| Work to be completed |
Scan the records that follow, and whenever a line has the word "height", copy it.
:: Provided data ::
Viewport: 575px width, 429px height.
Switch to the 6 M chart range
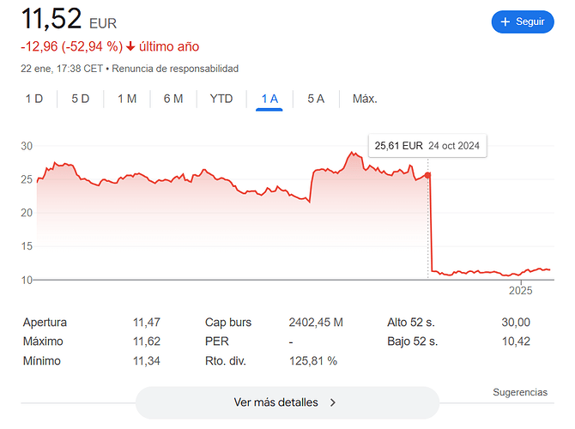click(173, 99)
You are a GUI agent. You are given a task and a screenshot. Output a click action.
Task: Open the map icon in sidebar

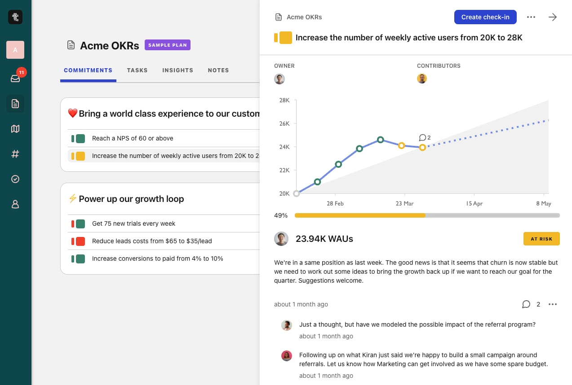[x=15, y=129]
:::
:: Provided data ::
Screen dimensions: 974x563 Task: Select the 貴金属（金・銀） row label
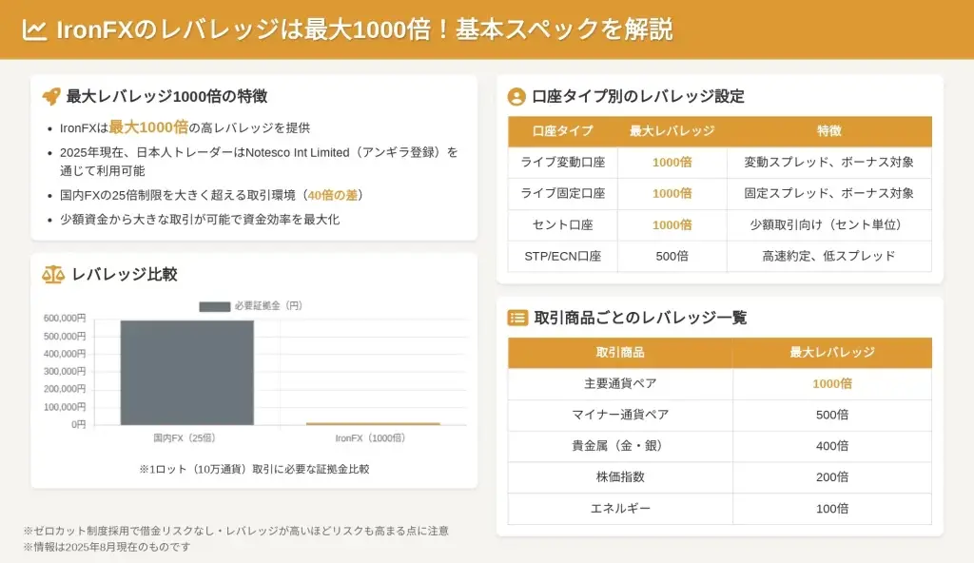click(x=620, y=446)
:::
:: Provided data ::
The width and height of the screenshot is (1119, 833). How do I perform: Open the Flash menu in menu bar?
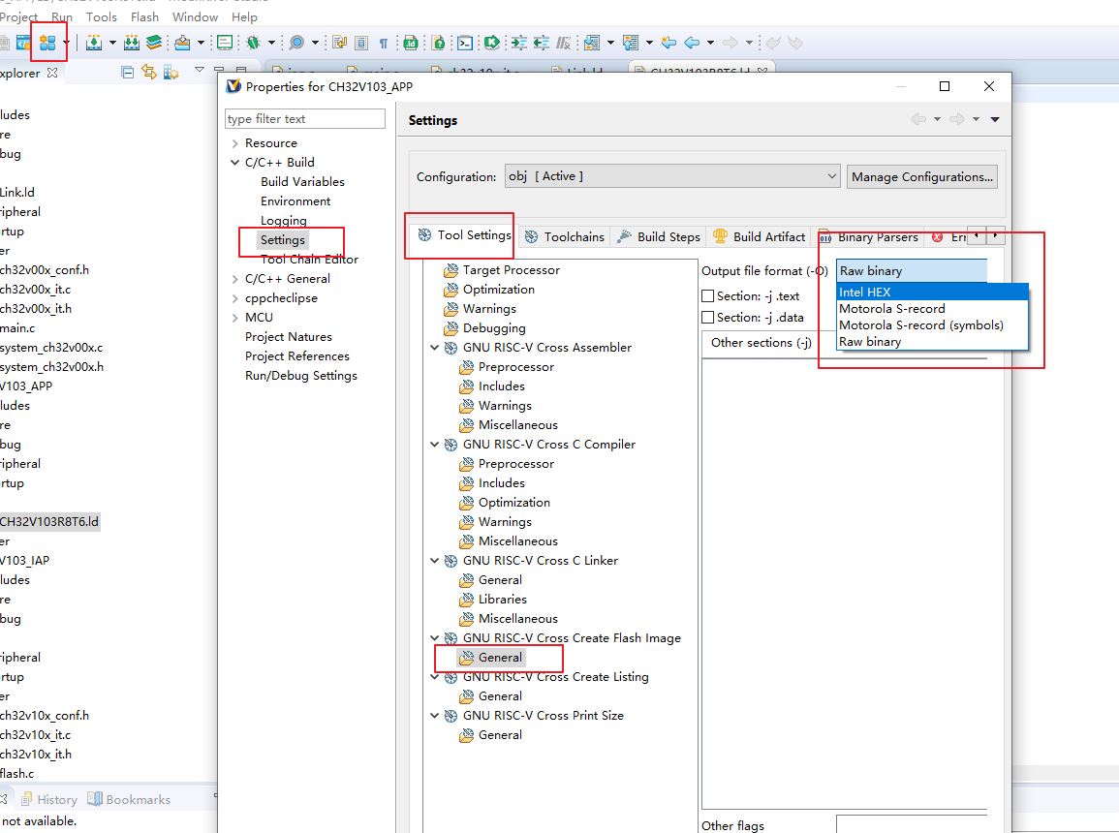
:::
| Finished exercise |
Viewport: 575px width, 429px height.
The width and height of the screenshot is (1119, 833). How do I perform: Open the Flash menu in menu bar?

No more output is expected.